We worked a little bit on driving the sheep, and he really liked that. It allows him to be closer to me, relatively, yet still working the sheep. When he is pushing them away from me, he gets to be between me and the sheep, so all of his focus is on the sheep and he was more responsive to my cues to speed up or slow down.

Arlette is playing host to John Carter for a couple of months this summer. John is a very experienced shepherd, trainer, and judge. And, of course, he was out to watch me flounder around with Romeo. It's a little nerve wracking knowing that I am probably doing everything wrong and the many other experienced people watching are likely rolling their eyes and groaning under their breath. At least, that is what I imagined, though it is probably a vast exaggeration.

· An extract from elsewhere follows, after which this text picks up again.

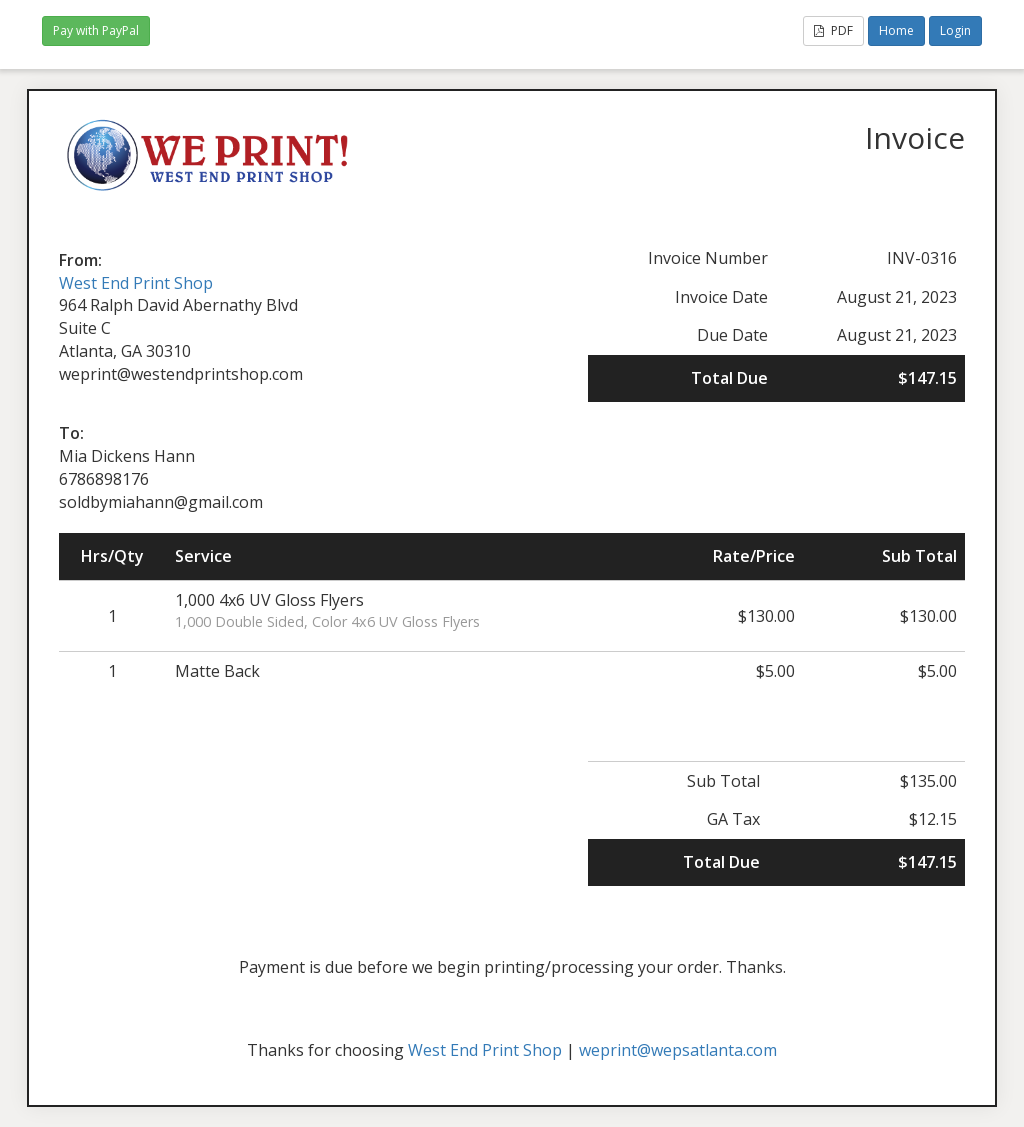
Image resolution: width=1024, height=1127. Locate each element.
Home (896, 30)
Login (955, 30)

On the ride home, Jill mentioned that John had commented on Romeo while we were out of ear shot. Said that Romeo had great power and interest in the sheep. So that leads me to believe that it isn't a lost cause, and as long as I can get my head in the right direction (and my body following along!), we might be able to have a bit of fun with this!


BluAussieGal said...

I have to warn you to be careful, herding is very addicting! I just started with Chase and we are maybe on lesson 7 or 8, we go once a week, and I have to say I am hooked! I understand what you are saying about getting your head in the right direction most of the time I'm out there I feel like a bumbling spaz I can only hope it can get better. =)

Esther said...

That's so awesome!


No sheep in Key West, sigh. Bicycles don't like being herded. Good luck and have fun herding.

Essex & Deacon

Bluedog said...

Hi Gio and Romeo
We have some great news!!! Our mom has figured out how to get our blog translated into english:oD
You will have to excuse the tranlater program, cause sometimes it gets it a bit wrong and it comes out pretty funny, but you will be able to read our blog and thats whats important:o)
Come and have a look, its in the right side of the blog, it says "Translate this blog" and you can choose your language.